Mobile Marketing

Beyond number crunching: 4 necessary skills for today’s digital marketer

Becky Doles

digital marketer

This is a guest blog post by Jonathan Kranz, the principal of Kranz Communications.


First, a confession: I’m an old-school marketer. My primary skill, writing, dates back to the Phoenicians, and I cut my teeth in direct marketing, AKA, “junk mail.”

But I do a lot of work with digital marketers through my company, Kranz Communications, and have had to salve many digital marketing wounds. Although I advise you to take the following with a terabyte of salt, I offer (based on 20+ years of experience) these recommendations regarding the skills a marketing executive or manager should demand of a digital marketer:

1. Deep understanding of your marketing automation tool

A few years ago, I asked approximately ten marketers in high-tech enterprises what their biggest marketing challenges were. Four issues consistently rose to the top; among them, an anxiety that despite the considerable power of their marketing automation platform (such as Marketo or Eloqua), the system functioned as an elaborate email engine—and little more. They found the platform complicated, and no one really understood how to apply the advanced features, such as behavioral triggers and cross-silo integration.
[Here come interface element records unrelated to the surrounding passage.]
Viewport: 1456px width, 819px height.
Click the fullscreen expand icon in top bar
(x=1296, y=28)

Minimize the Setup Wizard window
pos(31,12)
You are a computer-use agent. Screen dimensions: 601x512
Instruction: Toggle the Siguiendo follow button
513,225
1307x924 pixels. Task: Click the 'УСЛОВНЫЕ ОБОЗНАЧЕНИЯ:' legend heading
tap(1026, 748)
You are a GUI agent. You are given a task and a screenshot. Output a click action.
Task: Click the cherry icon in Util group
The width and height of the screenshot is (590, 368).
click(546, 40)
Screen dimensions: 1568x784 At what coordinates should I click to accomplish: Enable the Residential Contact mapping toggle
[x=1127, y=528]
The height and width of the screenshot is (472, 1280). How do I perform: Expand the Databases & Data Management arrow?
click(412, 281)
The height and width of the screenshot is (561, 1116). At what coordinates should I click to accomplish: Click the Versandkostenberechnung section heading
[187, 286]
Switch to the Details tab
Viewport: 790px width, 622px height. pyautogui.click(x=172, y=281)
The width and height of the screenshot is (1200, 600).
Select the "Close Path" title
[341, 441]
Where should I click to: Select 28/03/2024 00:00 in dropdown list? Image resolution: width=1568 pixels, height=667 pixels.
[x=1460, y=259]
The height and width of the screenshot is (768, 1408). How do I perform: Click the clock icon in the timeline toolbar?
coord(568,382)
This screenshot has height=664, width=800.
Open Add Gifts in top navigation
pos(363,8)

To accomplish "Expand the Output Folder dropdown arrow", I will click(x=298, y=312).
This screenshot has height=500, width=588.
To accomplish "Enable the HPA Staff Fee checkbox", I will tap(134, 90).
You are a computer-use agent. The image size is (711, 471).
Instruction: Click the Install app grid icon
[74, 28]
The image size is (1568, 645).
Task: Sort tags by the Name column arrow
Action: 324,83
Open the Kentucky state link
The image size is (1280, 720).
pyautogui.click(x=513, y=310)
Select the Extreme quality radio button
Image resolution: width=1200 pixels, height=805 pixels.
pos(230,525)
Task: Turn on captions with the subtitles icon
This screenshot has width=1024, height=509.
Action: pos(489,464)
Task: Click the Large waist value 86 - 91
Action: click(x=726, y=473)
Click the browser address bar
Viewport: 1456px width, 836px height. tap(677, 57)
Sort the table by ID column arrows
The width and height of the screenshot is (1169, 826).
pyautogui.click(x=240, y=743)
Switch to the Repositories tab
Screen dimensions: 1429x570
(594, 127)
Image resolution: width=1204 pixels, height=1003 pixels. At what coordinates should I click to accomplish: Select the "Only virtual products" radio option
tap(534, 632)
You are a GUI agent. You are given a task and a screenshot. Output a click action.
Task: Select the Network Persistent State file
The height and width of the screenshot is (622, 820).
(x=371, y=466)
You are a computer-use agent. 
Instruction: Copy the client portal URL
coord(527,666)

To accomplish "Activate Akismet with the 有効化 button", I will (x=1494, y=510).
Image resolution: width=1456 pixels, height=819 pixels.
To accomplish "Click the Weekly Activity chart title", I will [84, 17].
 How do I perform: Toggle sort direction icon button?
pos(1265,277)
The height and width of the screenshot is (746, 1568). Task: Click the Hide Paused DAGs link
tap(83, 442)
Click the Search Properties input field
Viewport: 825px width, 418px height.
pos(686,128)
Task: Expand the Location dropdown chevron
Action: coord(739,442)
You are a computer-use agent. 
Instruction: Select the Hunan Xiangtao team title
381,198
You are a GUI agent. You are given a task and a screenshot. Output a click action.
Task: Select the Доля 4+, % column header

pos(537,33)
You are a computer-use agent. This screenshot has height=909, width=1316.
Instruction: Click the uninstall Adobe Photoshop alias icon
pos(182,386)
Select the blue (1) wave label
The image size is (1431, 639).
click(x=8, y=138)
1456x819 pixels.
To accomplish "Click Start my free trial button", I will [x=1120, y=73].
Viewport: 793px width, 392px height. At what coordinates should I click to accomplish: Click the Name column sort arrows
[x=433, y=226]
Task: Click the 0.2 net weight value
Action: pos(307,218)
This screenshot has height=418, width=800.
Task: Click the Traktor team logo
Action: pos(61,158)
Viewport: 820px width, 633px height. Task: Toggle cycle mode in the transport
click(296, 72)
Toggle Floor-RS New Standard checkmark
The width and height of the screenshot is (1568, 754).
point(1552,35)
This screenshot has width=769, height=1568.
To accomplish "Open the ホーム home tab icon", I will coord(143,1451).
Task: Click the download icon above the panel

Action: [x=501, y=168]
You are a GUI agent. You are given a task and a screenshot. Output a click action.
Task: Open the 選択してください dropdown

Using a sophisticated marketing automation platform as simply an email tool is like using a laptop as a paperweight. Your hires just have to know (or be trained to understand) what the advanced functions are and how to use them.

2. Offering “next steps” — and nothing more

About that junk mail I referenced, consider the classic letter package. On the envelope, there was a line of copy, the “teaser,” that had ONE job: get the recipient to open the letter. At the top of the letter, there was a headline, called the “Johnson Box,” that also had one job: get the reader into the body of the letter. The letter itself had one job, to get the person to submit the response device. And so on.

Notice that each step had one, and only one job—to get the customer to the next step, NOT to sell the product or service per se.

This lesson has been lost in the digital world. Today, I see campaigns in which every step, every offer, is a hard sell for what should be the last step, a purchase or a conversation with a sales person.

Stop. Your marketing hires, the people responsible for filling the content pipelines automated by your platforms, need to understand the logic of the marketing sequence and the imperative of exclusively focusing on moving prospects to the next step, whatever that next step may be.

3. Appreciate the importance of simplicity, the significance of momentum

Consider Howard Hughes and his most famous folly: the “Spruce Goose,” an airplane so large it couldn’t get off the ground (at least not for long).

Then consider the infamous content matrix, a complicated grid—much like a bingo card but a lot less fun—in which content is plotted out on the twin axes of persona (or title or role) and sales cycle stage. Such a matrix looks so smart, doesn’t it? But aside from the all false assumptions about what people want at different stages of the cycle (you don’t really know and you don’t need to—your prospects will vote with their downloads), the big issue here is weight. Complexity. And the concomitant failure to achieve liftoff.

Successful digital marketers appreciate the magic of momentum, how a simple thing done well creates its own energy that inspires enthusiasm and pulls your efforts forward. Your people should know enough to keep their matrices simple, or at least only as complicated as they absolutely need to be.

4. Turn raw data into real stories

They say that the numbers speak for themselves, but it’s rarely true. Numbers need to be interpreted; data needs to be translated. It’s what you do with the numbers, not the raw numbers, that has meaning, that “speaks.”

Your digital marketer hires must complement their hard data skills with the soft skills that give numbers meaning: the ability to leverage conflict to build tension; an appetite for understanding the buyer’s perspective and imbedding it into your content; the power to turn bare facts into compelling stories that inspire action. In an age bedazzled by digital technology, it’s important to remember that the so-called soft stuff is what distinguishes a marketer from a mathematician.

In reality, what you want from your hires will be dictated by the specific needs of your organization. But these four skills—deep automation know-how, a focus on next steps, respect for simplicity, and a capacity to tell stories—will always remain relevant regardless of context. Good luck!

Author
Becky Doles

Becky is the Senior Content Marketing Manager at TUNE. Before TUNE, she led a variety of marketing and communications projects at San Francisco startups. Becky received her bachelor's degree in English from Wake Forest University. After living nearly a decade in San Francisco and Seattle, she has returned to her home of Charleston, SC, where you can find her enjoying the sun and salt water with her family.

2 responses to “Beyond number crunching: 4 necessary skills for today’s digital marketer”

  1. Eric Wholley says:

    This is absolutely the 4-part skill-set for ALL marketers – not just digital marketers, in my opinion. Anyone in a hiring / managing position should ask candidates to expand upon the above and point to examples of such in their work experience.

    • Thanks! Perhaps the most expressly “digital marketing” point is the first one, precisely because we would expect people who call themselves digital marketers to know the digital tools. But experience tells us that this ain’t exactly so.